El retorno de Henze a la patria
La frase anterior se podría justificar como cita homenaje a la ópera de Monteverdi (solo que con Ulises), que el propio Henze orquestó en una de las versiones que el siglo XX ha aportado al trabajo de reconstruir los fragmentos que han sobrevivido.
Pero también podría designar la propia muerte de Henze, que tras más de medio siglo viviendo en Italia, cerca de Roma, ha vuelto a su odiada/amada Alemania para fallecer en Dresde. Su salud era mala desde hace una década y los que le conocimos hace solo siete años nos extrañábamos de su fortaleza.
Pero Henze declaraba tener otra patria, la muerte. Un hogar al que simbólicamente ha podido visitar con billete de vuelta en varias ocasiones.
En casa de Jorge Fernández Guerra, con los compositores David del Puerto y Jesús Rueda, Luis Suñén, Cristina García-Ramos, Graça Ramos y Fausto, su compañero ya fallecido. (Torre de Madrid, 2004). Foto: Gloria Collado
Con motivo de sus últimas estancias en España (en 2004 se estrenó la citada ópera L’Upupa… y a inicios de 2005, la OCNE le dedicó una Carta Blanca que sirvió para repasar parte de su producción musical), tuve ocasión de tratarle y conocer su simpatía y su comunicabilidad proverbiales, aunque algo mermadas por una salud declinante.

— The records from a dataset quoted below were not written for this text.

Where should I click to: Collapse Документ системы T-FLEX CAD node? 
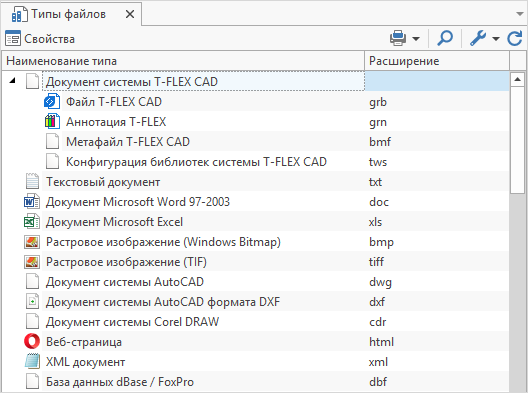[x=12, y=80]
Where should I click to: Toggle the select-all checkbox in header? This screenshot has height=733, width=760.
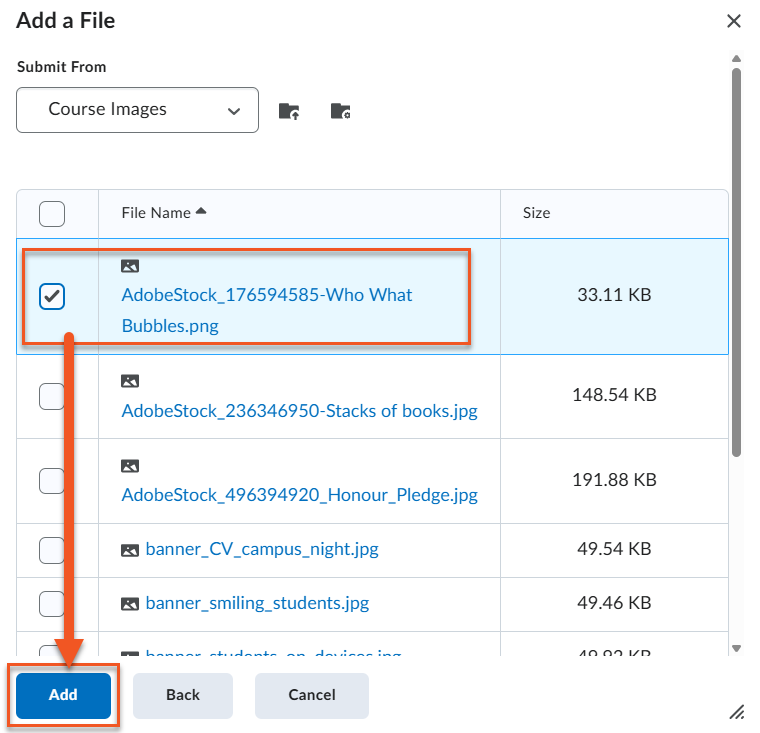click(x=52, y=213)
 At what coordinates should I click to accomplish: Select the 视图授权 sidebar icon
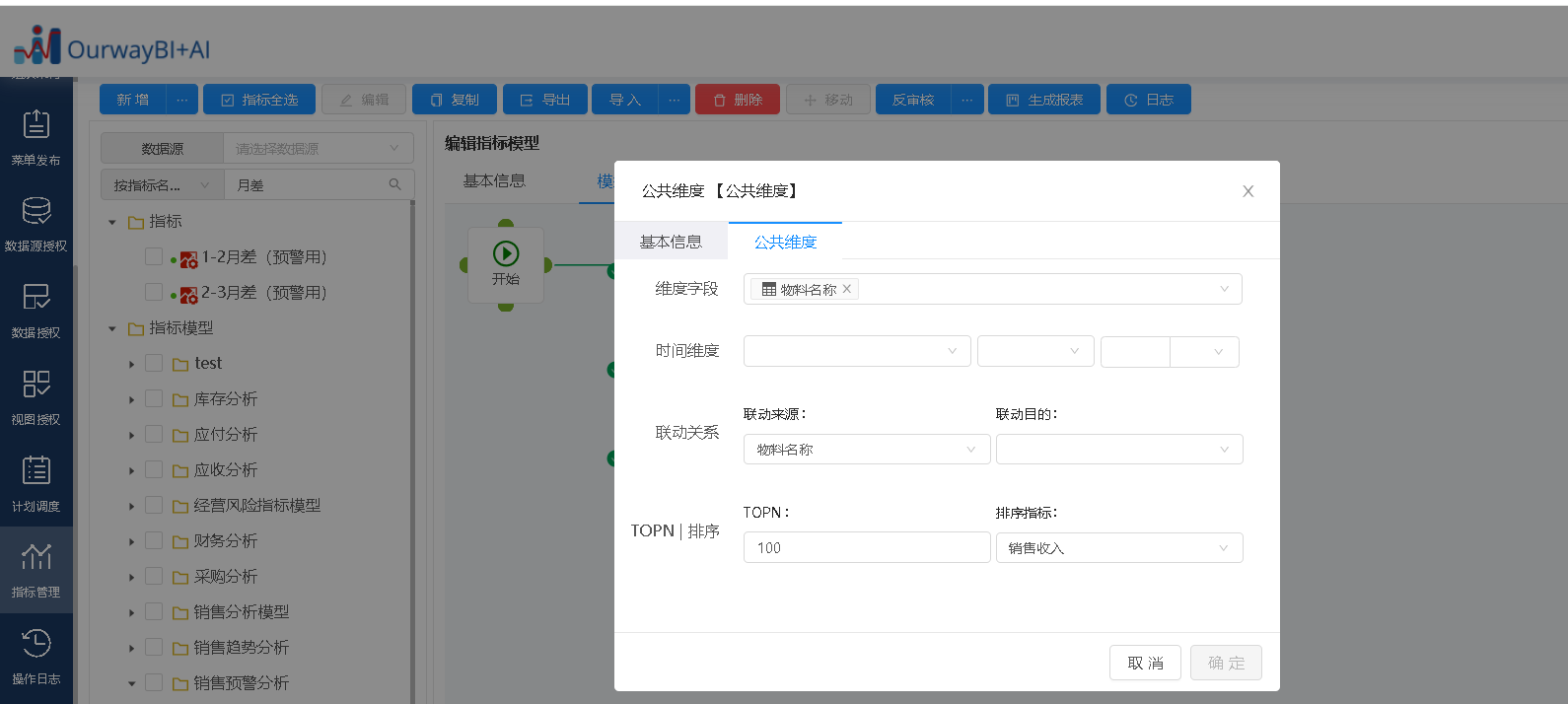[36, 385]
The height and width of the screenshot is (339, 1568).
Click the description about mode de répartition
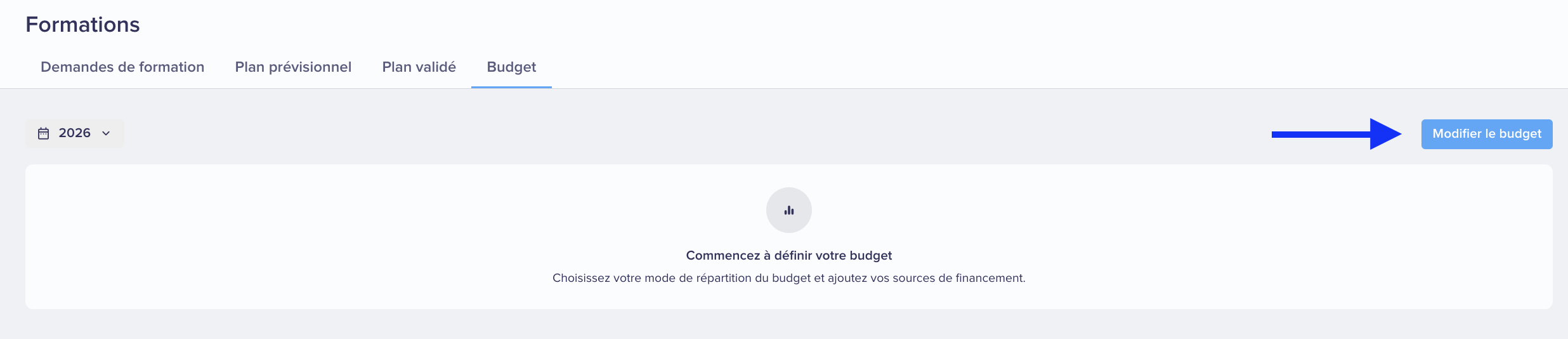tap(789, 278)
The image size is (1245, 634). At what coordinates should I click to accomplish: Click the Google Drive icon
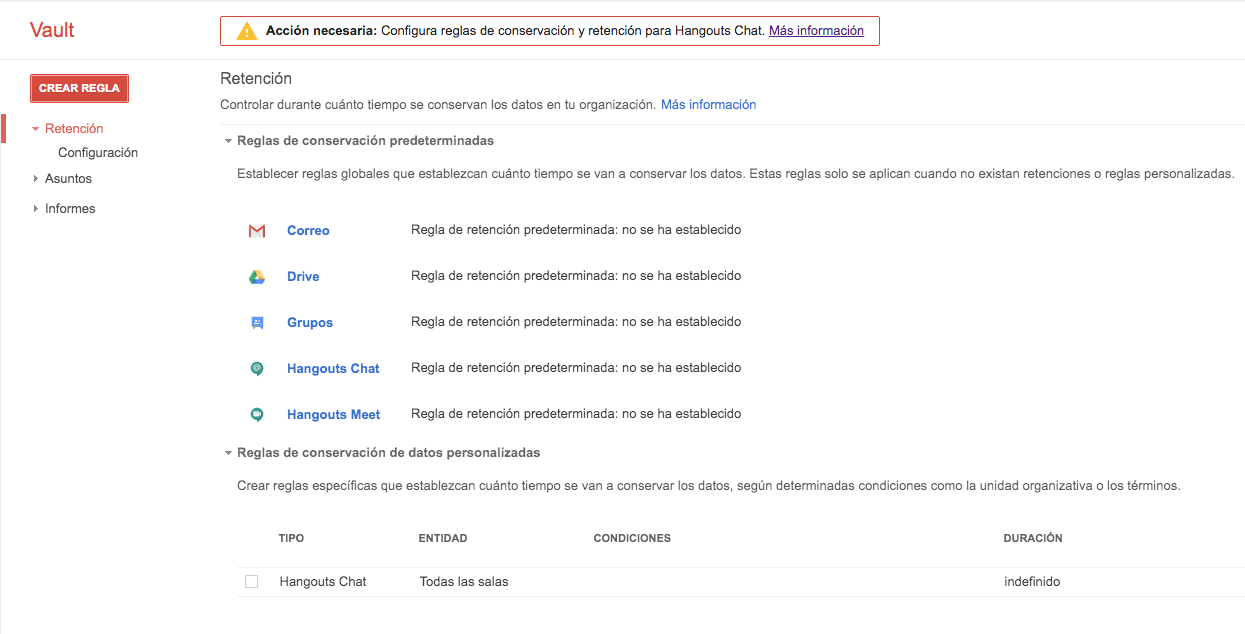[257, 277]
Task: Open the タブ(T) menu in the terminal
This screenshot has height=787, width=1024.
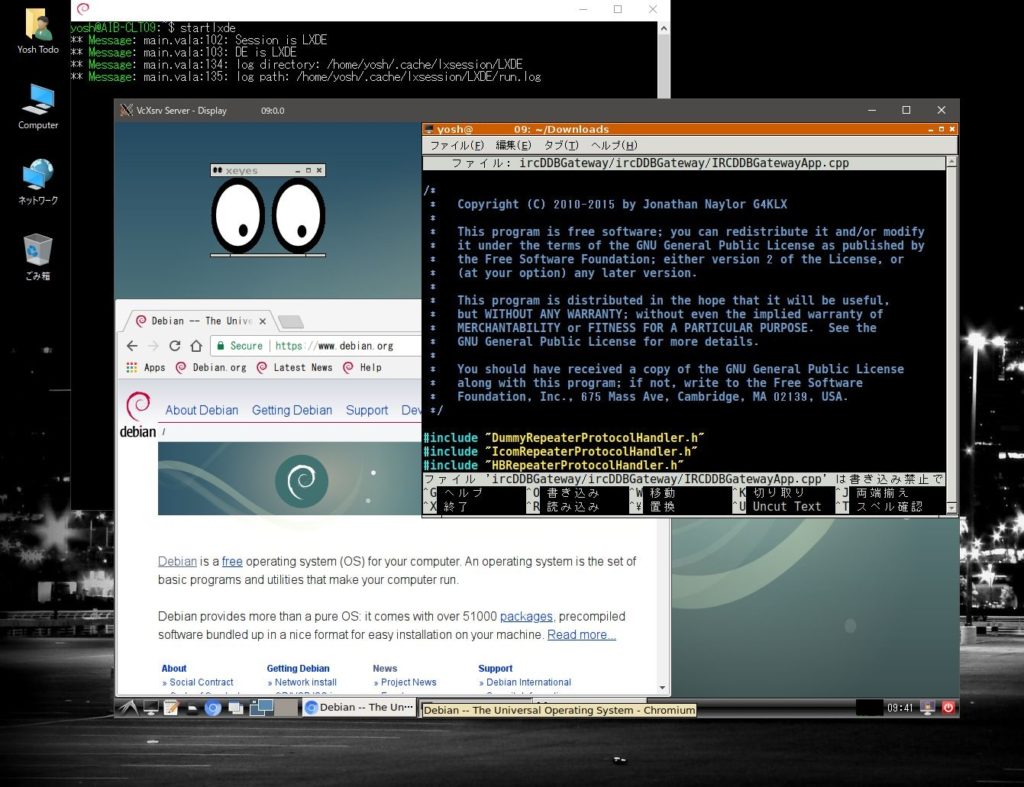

Visitó mi casa donde le recibimos con un grupo de colegas músicos y de la prensa especializada y nos pidió, a mi mujer y a mí, que le lleváramos a una galería de arte para indagar sobre la posibilidad de ampliar su excelente colección. Le llevamos a la Galería Soledad Lorenzo y luego fuimos a cenar. Elegimos el barrio de Chueca convencidos de que le interesaría conocerlo. En un momento de la noche, sentados en un banco de la plaza, Henze ya andaba mal y precisaba descansos, se quedó absorto mientras miraba el desfile de jóvenes desinhibidos y apetecibles muchachos. Un velo de nostalgia se le marcó en el rostro y nos contó una anécdota: había ido hacía un tiempo indeterminado pero reciente a un club gay de Hamburgo. Tras llamar a la puerta, se abrió una mirilla y una voz le dijo: “vuélvete a la tumba”. Lo contaba consciente de la calidad de la anécdota, era cruel pero una mente tan sutil como la suya era consciente de sus implicaciones. Resonaban ecos de Don Giovanni o del Anillo, implicaban la dura realidad de una vida, la suya, en la que el cuerpo castigado y envejecido, apenas sostenía ya la realidad luminosa de una mente cada día más lúcida; la injusticia de que ese milagro cultural que es la construcción de una personalidad repose sobre material tan frágil y perecedero como es el cuerpo que, no obstante, es la llave del amor.
Quedaría una compensación: la música, esa música que expresa lo que no se ve y, quizá, lo que no tiene cuerpo. A esa patria ha regresado Hans Werner Henze, el hombre al que su cuerpo estorbaba ya la extraordinaria irradiación que espera a su música.